On the Israeli side, during the same period, 15 people died and several hundred were wounded. Eleven regional MDA stations were involved in evacuating the wounded. As with the PRCS, the MDA encountered difficulties in carrying out its humanitarian tasks. In the thick of the fighting, 36 MDA ambulances were burned, vandalized or stoned; 5 ambulance staff sustained injuries.

  Boaz, a member of the MDA, who was behind the steering wheel of the ambulance, was slightly hurt on the hand. "There was nothing I could do," he says. "Suddenly my ambulance was surrounded by an angry crowd wielding stones." The young volunteers eventually got away safely, although they had to abandon the ambulance, which was later torched by the crowd. The incident severely tested Boaz's humanitarianidealism: "I thought the ambulance was untouchable, a sort of sacred symbol that all people would respect."

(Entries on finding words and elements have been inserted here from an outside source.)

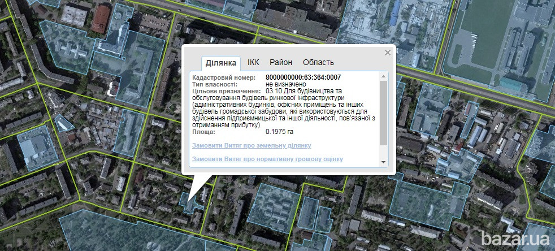Click the ownership value не визначено

286,84
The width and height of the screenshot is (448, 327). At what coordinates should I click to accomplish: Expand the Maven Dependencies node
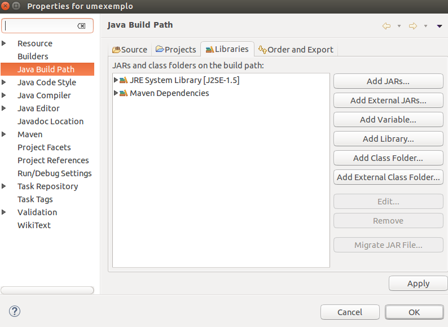(x=116, y=93)
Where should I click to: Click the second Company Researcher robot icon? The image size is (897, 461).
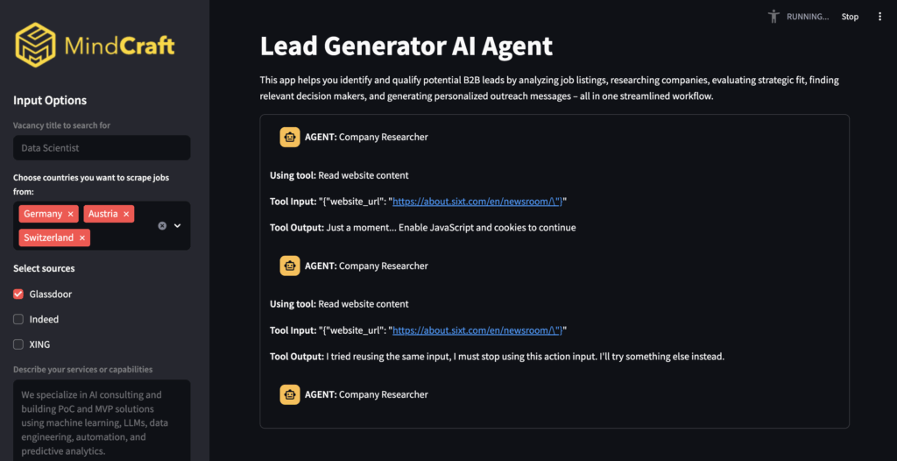click(x=290, y=266)
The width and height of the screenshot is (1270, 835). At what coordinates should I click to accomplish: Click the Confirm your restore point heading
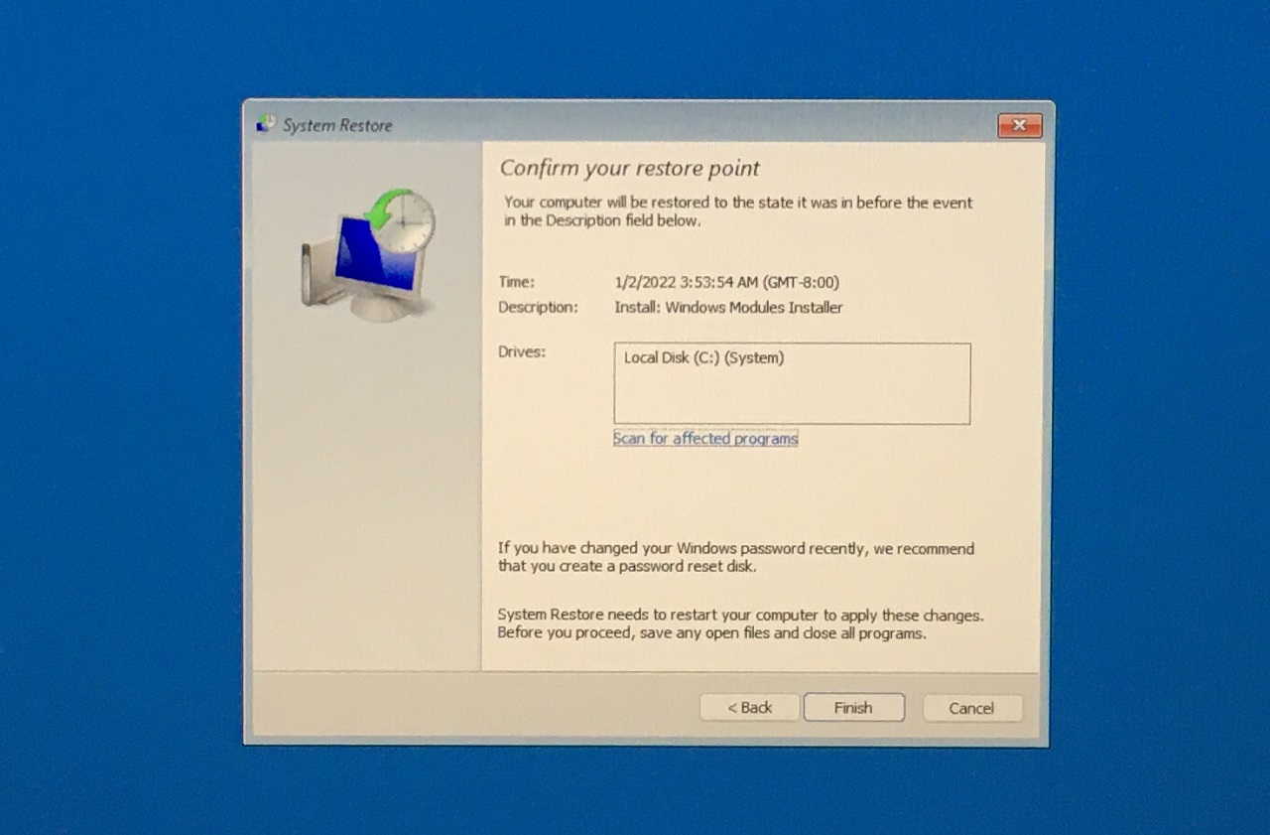coord(629,169)
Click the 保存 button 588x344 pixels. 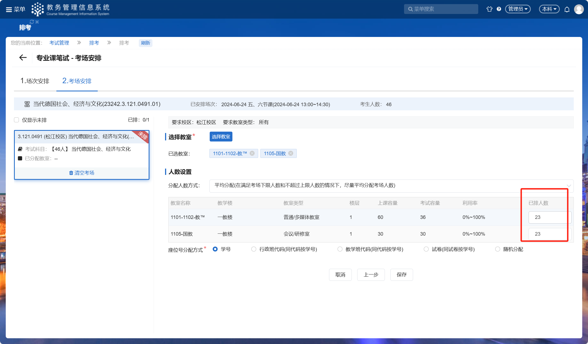(401, 274)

The burnt-out shell of the ambulance still full of stones was a stark reminder that this was not the case, as were the many other casualties amongst the dozens of ambulance staff and ambulances of the PRCS and the MDA (see box), both of which were targeted by bullets or stones in the ensuing weeks of clashes. Khaldun and Boaz come from "opposite sides of the fence", but they had both been attending special training courses for ambulance drivers organized jointly by the MDA and the PRCS. They had got to know each other and found that they shared the same ideals and dedication. They both know that, whatever the circumstances, there is nothing to gain by destroying an ambulance. For the person who fires the bullet or throws the stone may one day find that his or her own life depends on one.

 

On the spot

During the violent clashes between Palestinian protesters and Israeli security forces in Jerusalem, the West Bank and Gaza in September and October 2000, PRCS volunteers had to deal with a record number of injuries. Were it not for the new methods of disaster preparedness and emergency response developed by the PRCS in collaboration with the ICRC and the Federation following the first intifada (uprising), local hospitals would have been completely overwhelmed.

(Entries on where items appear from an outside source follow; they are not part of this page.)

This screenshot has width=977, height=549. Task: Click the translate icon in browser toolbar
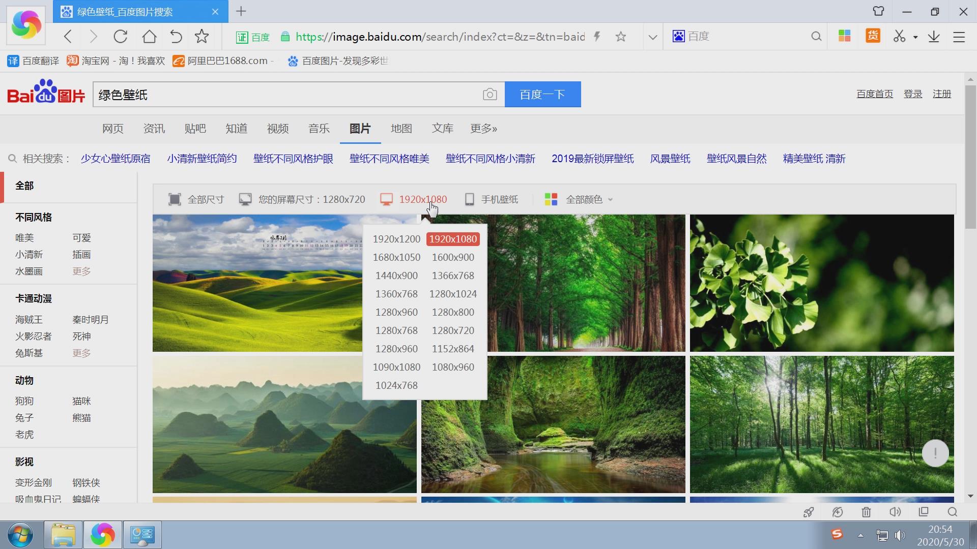(x=13, y=60)
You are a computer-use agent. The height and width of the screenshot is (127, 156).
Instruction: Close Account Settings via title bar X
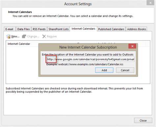pos(150,3)
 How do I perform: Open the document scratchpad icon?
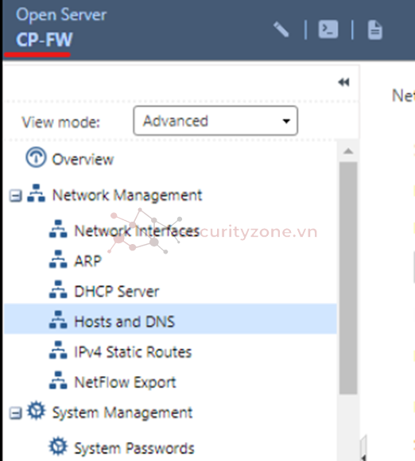click(x=375, y=29)
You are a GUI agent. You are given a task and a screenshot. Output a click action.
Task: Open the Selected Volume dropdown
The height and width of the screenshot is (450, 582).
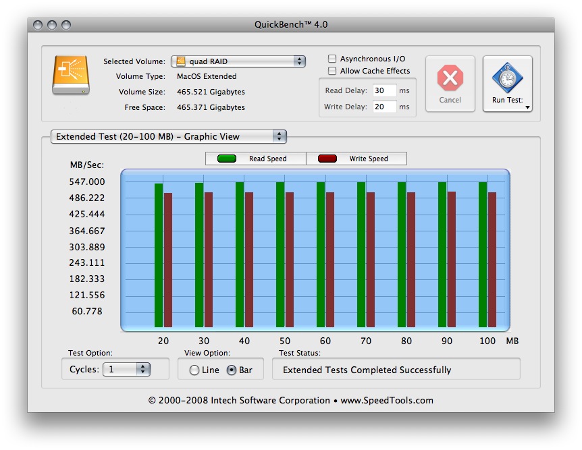[238, 61]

It was Martin Hahn, a paramedic with the ICRC, who in 1996 suggested introducing the PRCS's emergency medical services to a system used in his home country, Germany. The system involves mobile first-aid posts, which are packed into two large aluminium containers and transported in a regular ambulance. The larger container holds such basic equipment as a tent, stretchers, mattresses, blankets, a collapsible water container, a foldable table, loudspeakers, an emergency light system, an electrical generator, reflecting vests, and splints to fix broken limbs. The smaller container has a selection of basic first-aid materials, including medicines, disposable syringes and needles, minor surgery kits, examination kits, bandages and gauze, and infusion sets, able to meet the needs of a regular flow of patients for six hours before having to be replenished.

The first-aid posts are designed to be set up under cover, if available, or in a tent, at a safe distance but within easy reach of the emergency area where the injuries are most likely to occur. Their purpose is to enable injuries to be treated on the spot, thus avoiding prolonged transportation by road and, most importantly, to prevent hospital emergency wards from becoming swamped with casualties all arriving at the same time. Trained volunteers are able to assess the severity of the injuries, apply the appropriate first aid and provide immediate relief to the wounded.

From 1996, a PRCS programme for the training of volunteers and first-aiders in life-saving techniques has been supported by the ICRC; hundreds of young volunteers have completed the course. Clearly, the number of fatalities would have been even higher, were it not for the efficient and dedicated action of these young volunteers.

Roland Huguenin
Roland Huguenin is head of the ICRC's regional promotion office in Cairo.